MATERIAL FOR THIS TASK below:

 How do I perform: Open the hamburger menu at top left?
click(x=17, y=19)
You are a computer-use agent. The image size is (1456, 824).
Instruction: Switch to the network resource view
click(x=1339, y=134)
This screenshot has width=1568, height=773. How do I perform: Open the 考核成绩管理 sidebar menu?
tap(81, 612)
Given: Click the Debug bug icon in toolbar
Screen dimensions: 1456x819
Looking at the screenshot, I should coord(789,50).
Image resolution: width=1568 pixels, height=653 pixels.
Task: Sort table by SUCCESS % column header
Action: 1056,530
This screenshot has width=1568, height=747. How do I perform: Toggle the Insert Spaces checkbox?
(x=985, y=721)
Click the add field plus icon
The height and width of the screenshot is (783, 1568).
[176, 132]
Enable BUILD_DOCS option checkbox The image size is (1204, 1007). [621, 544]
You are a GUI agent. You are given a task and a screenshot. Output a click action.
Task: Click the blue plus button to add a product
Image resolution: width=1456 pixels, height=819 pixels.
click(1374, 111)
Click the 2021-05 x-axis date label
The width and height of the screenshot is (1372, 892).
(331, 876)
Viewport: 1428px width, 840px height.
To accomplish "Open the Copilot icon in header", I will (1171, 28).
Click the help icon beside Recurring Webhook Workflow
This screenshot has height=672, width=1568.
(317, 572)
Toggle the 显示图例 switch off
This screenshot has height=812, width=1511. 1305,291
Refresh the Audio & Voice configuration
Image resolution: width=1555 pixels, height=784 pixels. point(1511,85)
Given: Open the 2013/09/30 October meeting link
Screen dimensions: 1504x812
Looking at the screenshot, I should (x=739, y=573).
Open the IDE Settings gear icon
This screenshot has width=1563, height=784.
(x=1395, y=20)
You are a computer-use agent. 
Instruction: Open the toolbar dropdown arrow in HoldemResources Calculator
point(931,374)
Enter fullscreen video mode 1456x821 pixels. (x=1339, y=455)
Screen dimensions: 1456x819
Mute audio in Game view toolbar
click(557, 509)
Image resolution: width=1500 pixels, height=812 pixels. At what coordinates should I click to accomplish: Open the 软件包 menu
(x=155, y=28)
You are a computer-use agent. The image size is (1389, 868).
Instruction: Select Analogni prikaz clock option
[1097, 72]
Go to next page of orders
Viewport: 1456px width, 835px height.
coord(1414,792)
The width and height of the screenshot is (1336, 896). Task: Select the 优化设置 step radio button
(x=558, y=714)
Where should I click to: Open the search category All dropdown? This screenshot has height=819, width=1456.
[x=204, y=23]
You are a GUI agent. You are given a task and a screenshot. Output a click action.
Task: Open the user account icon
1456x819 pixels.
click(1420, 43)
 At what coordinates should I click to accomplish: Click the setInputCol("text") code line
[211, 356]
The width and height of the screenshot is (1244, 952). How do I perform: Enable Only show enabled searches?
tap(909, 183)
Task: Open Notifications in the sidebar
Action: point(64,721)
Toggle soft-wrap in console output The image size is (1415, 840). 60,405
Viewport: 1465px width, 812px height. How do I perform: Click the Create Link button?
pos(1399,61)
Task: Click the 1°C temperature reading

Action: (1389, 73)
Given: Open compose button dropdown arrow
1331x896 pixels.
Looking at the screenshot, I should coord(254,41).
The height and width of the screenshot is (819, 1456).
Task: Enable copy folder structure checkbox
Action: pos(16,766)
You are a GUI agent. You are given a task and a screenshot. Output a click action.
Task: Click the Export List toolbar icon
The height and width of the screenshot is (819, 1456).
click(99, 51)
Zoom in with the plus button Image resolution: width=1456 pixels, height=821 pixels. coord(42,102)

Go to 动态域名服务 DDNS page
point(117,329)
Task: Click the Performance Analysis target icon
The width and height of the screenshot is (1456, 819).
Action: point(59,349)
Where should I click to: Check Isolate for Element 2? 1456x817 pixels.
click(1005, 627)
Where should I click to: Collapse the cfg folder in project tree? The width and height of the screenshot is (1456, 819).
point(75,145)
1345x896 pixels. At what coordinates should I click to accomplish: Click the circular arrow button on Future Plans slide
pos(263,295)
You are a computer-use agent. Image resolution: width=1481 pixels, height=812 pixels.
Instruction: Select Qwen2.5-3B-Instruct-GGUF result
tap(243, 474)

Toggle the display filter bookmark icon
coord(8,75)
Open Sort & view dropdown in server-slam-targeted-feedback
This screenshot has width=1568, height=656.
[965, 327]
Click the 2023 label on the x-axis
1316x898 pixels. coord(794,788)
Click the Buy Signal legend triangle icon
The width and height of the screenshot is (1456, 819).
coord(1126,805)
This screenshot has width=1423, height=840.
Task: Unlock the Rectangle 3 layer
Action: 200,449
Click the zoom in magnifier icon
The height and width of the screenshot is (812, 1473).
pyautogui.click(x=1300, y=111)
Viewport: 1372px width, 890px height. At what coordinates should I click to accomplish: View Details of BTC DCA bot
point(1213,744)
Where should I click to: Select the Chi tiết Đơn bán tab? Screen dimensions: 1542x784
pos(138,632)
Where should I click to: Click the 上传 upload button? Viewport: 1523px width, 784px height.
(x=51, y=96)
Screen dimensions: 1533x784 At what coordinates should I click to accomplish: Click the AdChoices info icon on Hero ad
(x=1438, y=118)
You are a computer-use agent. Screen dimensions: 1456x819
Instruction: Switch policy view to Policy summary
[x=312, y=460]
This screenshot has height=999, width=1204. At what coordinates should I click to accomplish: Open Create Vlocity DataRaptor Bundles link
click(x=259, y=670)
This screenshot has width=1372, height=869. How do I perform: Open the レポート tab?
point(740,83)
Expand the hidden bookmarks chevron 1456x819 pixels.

End of MATERIAL FOR THIS TASK.

**WORK TO COMPLETE**
Give all of the entries again, exactly.

**TASK RESPONSE**
 How do I perform: Open the hamburger menu at top left?
click(x=17, y=19)
You are a computer-use agent. The image size is (1456, 824).
Instruction: Switch to the network resource view
click(x=1339, y=134)
This screenshot has width=1568, height=773. How do I perform: Open the 考核成绩管理 sidebar menu?
tap(81, 612)
Given: Click the Debug bug icon in toolbar
Screen dimensions: 1456x819
Looking at the screenshot, I should coord(789,50).
Image resolution: width=1568 pixels, height=653 pixels.
Task: Sort table by SUCCESS % column header
Action: 1056,530
This screenshot has width=1568, height=747. How do I perform: Toggle the Insert Spaces checkbox?
(x=985, y=721)
Click the add field plus icon
The height and width of the screenshot is (783, 1568).
[176, 132]
Enable BUILD_DOCS option checkbox The image size is (1204, 1007). [621, 544]
You are a GUI agent. You are given a task and a screenshot. Output a click action.
Task: Click the blue plus button to add a product
Image resolution: width=1456 pixels, height=819 pixels.
click(1374, 111)
Click the 2021-05 x-axis date label
The width and height of the screenshot is (1372, 892).
(331, 876)
Viewport: 1428px width, 840px height.
To accomplish "Open the Copilot icon in header", I will (1171, 28).
Click the help icon beside Recurring Webhook Workflow
This screenshot has height=672, width=1568.
(317, 572)
Toggle the 显示图例 switch off
This screenshot has height=812, width=1511. 1305,291
Refresh the Audio & Voice configuration
Image resolution: width=1555 pixels, height=784 pixels. point(1511,85)
Given: Open the 2013/09/30 October meeting link
Screen dimensions: 1504x812
Looking at the screenshot, I should (x=739, y=573).
Open the IDE Settings gear icon
This screenshot has width=1563, height=784.
(x=1395, y=20)
You are a computer-use agent. 
Instruction: Open the toolbar dropdown arrow in HoldemResources Calculator
point(931,374)
Enter fullscreen video mode 1456x821 pixels. (x=1339, y=455)
Screen dimensions: 1456x819
Mute audio in Game view toolbar
click(557, 509)
Image resolution: width=1500 pixels, height=812 pixels. At what coordinates should I click to accomplish: Open the 软件包 menu
(x=155, y=28)
You are a computer-use agent. The image size is (1389, 868).
Instruction: Select Analogni prikaz clock option
[1097, 72]
Go to next page of orders
Viewport: 1456px width, 835px height.
coord(1414,792)
The width and height of the screenshot is (1336, 896). Task: Select the 优化设置 step radio button
(x=558, y=714)
Where should I click to: Open the search category All dropdown? This screenshot has height=819, width=1456.
[x=204, y=23]
You are a GUI agent. You are given a task and a screenshot. Output a click action.
Task: Open the user account icon
1456x819 pixels.
click(1420, 43)
 At what coordinates should I click to accomplish: Click the setInputCol("text") code line
[211, 356]
The width and height of the screenshot is (1244, 952). How do I perform: Enable Only show enabled searches?
tap(909, 183)
Task: Open Notifications in the sidebar
Action: point(64,721)
Toggle soft-wrap in console output The image size is (1415, 840). 60,405
Viewport: 1465px width, 812px height. How do I perform: Click the Create Link button?
pos(1399,61)
Task: Click the 1°C temperature reading

Action: (1389, 73)
Given: Open compose button dropdown arrow
1331x896 pixels.
Looking at the screenshot, I should coord(254,41).
The height and width of the screenshot is (819, 1456).
Task: Enable copy folder structure checkbox
Action: pos(16,766)
You are a GUI agent. You are given a task and a screenshot. Output a click action.
Task: Click the Export List toolbar icon
The height and width of the screenshot is (819, 1456).
click(99, 51)
Zoom in with the plus button Image resolution: width=1456 pixels, height=821 pixels. coord(42,102)

Go to 动态域名服务 DDNS page
point(117,329)
Task: Click the Performance Analysis target icon
The width and height of the screenshot is (1456, 819).
Action: point(59,349)
Where should I click to: Check Isolate for Element 2? 1456x817 pixels.
click(1005, 627)
Where should I click to: Collapse the cfg folder in project tree? The width and height of the screenshot is (1456, 819).
point(75,145)
1345x896 pixels. At what coordinates should I click to accomplish: Click the circular arrow button on Future Plans slide
pos(263,295)
You are a computer-use agent. Image resolution: width=1481 pixels, height=812 pixels.
Instruction: Select Qwen2.5-3B-Instruct-GGUF result
tap(243, 474)

Toggle the display filter bookmark icon
coord(8,75)
Open Sort & view dropdown in server-slam-targeted-feedback
This screenshot has width=1568, height=656.
[965, 327]
Click the 2023 label on the x-axis
1316x898 pixels. coord(794,788)
Click the Buy Signal legend triangle icon
The width and height of the screenshot is (1456, 819).
coord(1126,805)
This screenshot has width=1423, height=840.
Task: Unlock the Rectangle 3 layer
Action: 200,449
Click the zoom in magnifier icon
The height and width of the screenshot is (812, 1473).
pyautogui.click(x=1300, y=111)
Viewport: 1372px width, 890px height. At what coordinates should I click to accomplish: View Details of BTC DCA bot
point(1213,744)
Where should I click to: Select the Chi tiết Đơn bán tab? Screen dimensions: 1542x784
pos(138,632)
Where should I click to: Click the 上传 upload button? Viewport: 1523px width, 784px height.
(x=51, y=96)
Screen dimensions: 1533x784 At what coordinates should I click to accomplish: Click the AdChoices info icon on Hero ad
(x=1438, y=118)
You are a computer-use agent. Screen dimensions: 1456x819
Instruction: Switch policy view to Policy summary
[x=312, y=460]
This screenshot has height=999, width=1204. At what coordinates should I click to accomplish: Open Create Vlocity DataRaptor Bundles link
click(x=259, y=670)
This screenshot has width=1372, height=869. How do I perform: Open the レポート tab?
point(740,83)
Expand the hidden bookmarks chevron 1456x819 pixels.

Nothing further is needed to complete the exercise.